Il dottor Stevens e una sua collaboratrice si trovano nei pressi di un un vulcano, nel nord della California, prossimo all'eruzione. Quando viene lanciato l'ordine d'evacuazione per i residenti delle vicine località Mindy è in visita insieme alla figlia e al di lei ragazzo presso l'anziano genitore mentre lo sceriffo locale sta prestando aiuto alla popolazione in difficoltà. Nessuno sa però che l'imminente evento darà vita ad una vera e propria orda di morti viventi a caccia di carne umana. Non è una produzione Asylum, ma la qualità è la stessa: Burning Dead si auto-ridicolizza consciamente fin da una sceneggiatura ben oltre i limiti del plausibile, pur contestualizzata al genere, ibridando zombie e disaster-movie in un pasticcio senza capo né coda pensato per i "puristi" del folto universo di serie z. Basti pensare alla figura dello sceriffo indiano interpretato dalla star Danny Trejo, unico volto familiare in un cast di emeriti sconosciuti.

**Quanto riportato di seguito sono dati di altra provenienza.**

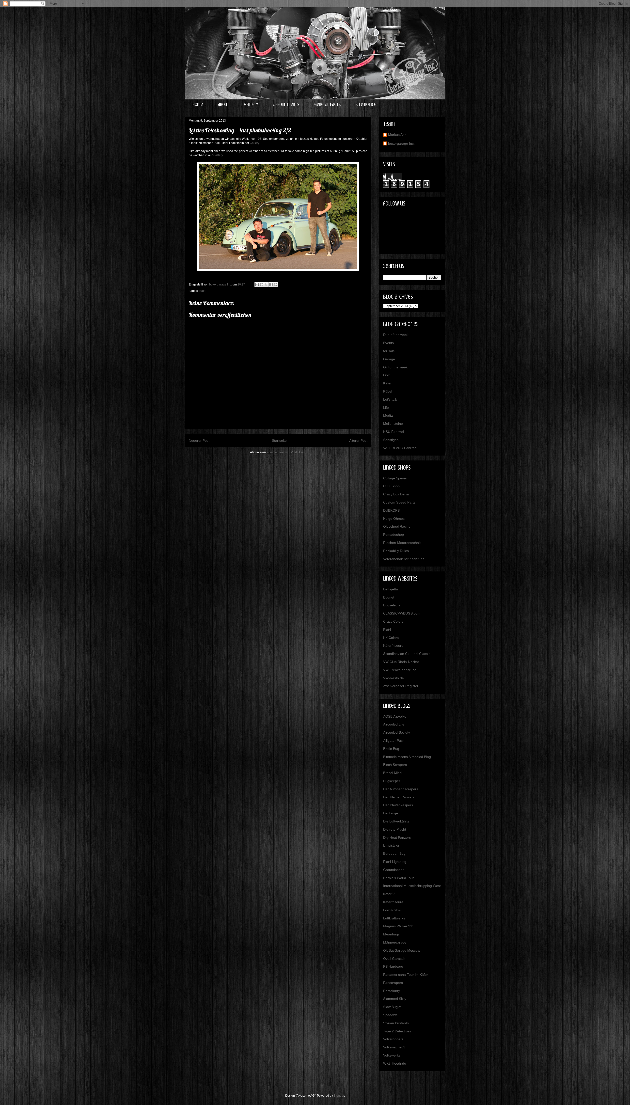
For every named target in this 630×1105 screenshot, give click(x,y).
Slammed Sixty (394, 999)
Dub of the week (396, 335)
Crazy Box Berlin (396, 494)
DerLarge (390, 813)
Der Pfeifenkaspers (398, 805)
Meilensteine (393, 424)
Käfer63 (389, 894)
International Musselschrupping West (412, 886)
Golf (386, 375)
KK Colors (391, 638)
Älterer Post (358, 440)
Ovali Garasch (394, 959)
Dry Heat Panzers (397, 837)
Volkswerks (391, 1055)
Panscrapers (393, 983)
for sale (389, 351)
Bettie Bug (391, 749)
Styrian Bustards (396, 1023)
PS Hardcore (393, 966)
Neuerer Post (199, 440)
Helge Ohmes (394, 519)
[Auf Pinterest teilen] (275, 284)
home (197, 104)
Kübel (387, 391)
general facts (327, 104)
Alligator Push (394, 740)
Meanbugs (391, 934)
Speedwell (391, 1015)
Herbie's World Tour (398, 878)
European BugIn (396, 853)
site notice (366, 104)
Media (388, 415)
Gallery (254, 143)
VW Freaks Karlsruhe (399, 670)
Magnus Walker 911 (398, 926)
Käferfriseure (393, 645)
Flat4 (387, 629)
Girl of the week (395, 367)
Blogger (339, 1095)
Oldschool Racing (396, 526)
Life (386, 408)
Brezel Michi (392, 773)
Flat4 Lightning (394, 862)
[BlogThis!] (261, 284)
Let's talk (390, 399)
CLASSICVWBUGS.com (401, 613)
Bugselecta (391, 605)
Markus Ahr (397, 135)
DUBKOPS (391, 510)
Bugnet (388, 597)
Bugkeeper (391, 781)
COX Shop (391, 486)
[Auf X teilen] (266, 284)
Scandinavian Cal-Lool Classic (406, 654)
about (223, 104)
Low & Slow (392, 910)
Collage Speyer (395, 478)
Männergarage (394, 942)
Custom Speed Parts (399, 502)
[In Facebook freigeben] (270, 284)
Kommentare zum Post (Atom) (286, 452)
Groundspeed (394, 870)
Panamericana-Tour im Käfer (405, 975)
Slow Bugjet (392, 1007)
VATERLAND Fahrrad (400, 448)
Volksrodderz (393, 1039)
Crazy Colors (393, 621)
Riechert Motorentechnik (402, 543)
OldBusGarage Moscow (401, 950)
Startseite (279, 440)
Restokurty (391, 991)
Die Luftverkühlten (397, 821)
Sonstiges (390, 440)
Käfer (202, 291)
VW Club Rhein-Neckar (401, 662)
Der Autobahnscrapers (400, 789)
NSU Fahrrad (393, 432)
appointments (286, 104)
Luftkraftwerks (394, 918)
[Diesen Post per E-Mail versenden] (256, 284)
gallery (251, 104)
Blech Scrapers (395, 765)
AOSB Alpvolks (394, 716)
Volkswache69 (394, 1047)
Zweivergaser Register (400, 686)
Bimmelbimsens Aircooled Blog (407, 757)
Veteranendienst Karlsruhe (404, 559)
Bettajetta (390, 589)
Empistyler (391, 845)
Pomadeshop (393, 535)
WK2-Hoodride (394, 1063)
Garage (389, 359)
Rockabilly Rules (396, 551)
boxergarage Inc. (401, 143)
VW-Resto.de (393, 678)
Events (388, 343)
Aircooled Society (396, 732)
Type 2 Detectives (397, 1031)
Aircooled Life (393, 724)
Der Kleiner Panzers (398, 797)
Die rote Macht (394, 829)
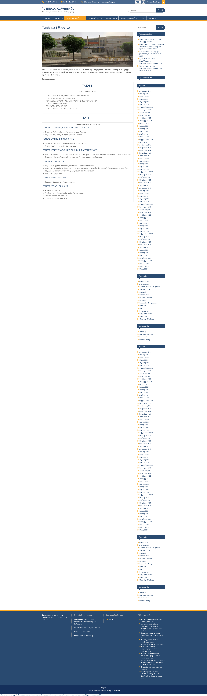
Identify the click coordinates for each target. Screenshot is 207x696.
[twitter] (143, 2)
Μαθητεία (142, 306)
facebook (45, 619)
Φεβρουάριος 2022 (146, 234)
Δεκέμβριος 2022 (145, 210)
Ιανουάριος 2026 (145, 110)
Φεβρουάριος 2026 (146, 107)
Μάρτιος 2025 (144, 137)
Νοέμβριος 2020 (145, 258)
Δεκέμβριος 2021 (145, 239)
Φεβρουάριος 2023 (146, 204)
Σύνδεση (142, 331)
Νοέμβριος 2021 (145, 242)
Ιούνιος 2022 (144, 223)
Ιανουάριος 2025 (145, 142)
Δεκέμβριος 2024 (145, 145)
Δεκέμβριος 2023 (145, 177)
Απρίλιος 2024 (144, 166)
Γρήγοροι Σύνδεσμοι (153, 2)
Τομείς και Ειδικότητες (74, 18)
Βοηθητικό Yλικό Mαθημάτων (149, 287)
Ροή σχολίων (144, 337)
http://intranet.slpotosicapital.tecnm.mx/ (44, 695)
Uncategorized (144, 281)
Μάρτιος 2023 (144, 201)
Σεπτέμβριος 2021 (145, 247)
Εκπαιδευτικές (144, 295)
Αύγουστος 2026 (145, 91)
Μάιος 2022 (143, 226)
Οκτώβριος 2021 (145, 245)
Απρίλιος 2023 (144, 199)
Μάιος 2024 (143, 164)
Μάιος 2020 (143, 269)
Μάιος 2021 (143, 255)
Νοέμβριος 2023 (145, 180)
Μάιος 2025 (143, 131)
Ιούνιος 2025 (144, 129)
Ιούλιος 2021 (144, 250)
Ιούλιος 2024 (144, 158)
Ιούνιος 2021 (144, 253)
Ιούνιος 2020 (144, 266)
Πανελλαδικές (144, 311)
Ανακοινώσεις (144, 284)
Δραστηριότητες (94, 18)
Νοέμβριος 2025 (145, 115)
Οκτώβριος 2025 (145, 118)
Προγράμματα (110, 18)
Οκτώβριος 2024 (145, 150)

Il misero budget è ben evidente negli effetti speciali improponibili e in un make-up aberrante, ennesimi "punti di forza" di un'operazione che eleva il trash a nuovi standard.

Resident Evil: Afterlife

In seguito agli eventi del precedente film Alice si dirige in Giappone per mettersi sulle tracce di Albert Wesker e di altri dirigenti della Umbrella Corporation, con l'obiettivo di raggiungere prima o poi la mitica Arcadia. Ma non tutto andrà come previsto... A otto anni dal capostipite Paul W.S. Anderson torna dietro la macchina da presa per dirigere l'ora moglie Milla Jovovich in Resident Evil: Afterlife, quarto capitolo della saga zombiesca. Il regista, sceneggiatore anche dei capitoli non da lui diretti, continua in contorsioni narrative e colpi di scena che snaturano parzialmente la plausibilità (ovviamente contestualizzata al genere) della vicenda, puntando tutto su un'azione discretamente coreografata (con tanto di rimandi a Matrix(1999)) che sorregge l'anima da puro intrattenimento dell'operazione. Interessante per gli appassionati della fonte originaria l'entrata in scena su grande schermo di alcuni personaggi chiave quali Chris, Jill e Claire, ma la qualità complessiva rimane comunque su livelli appena sufficienti.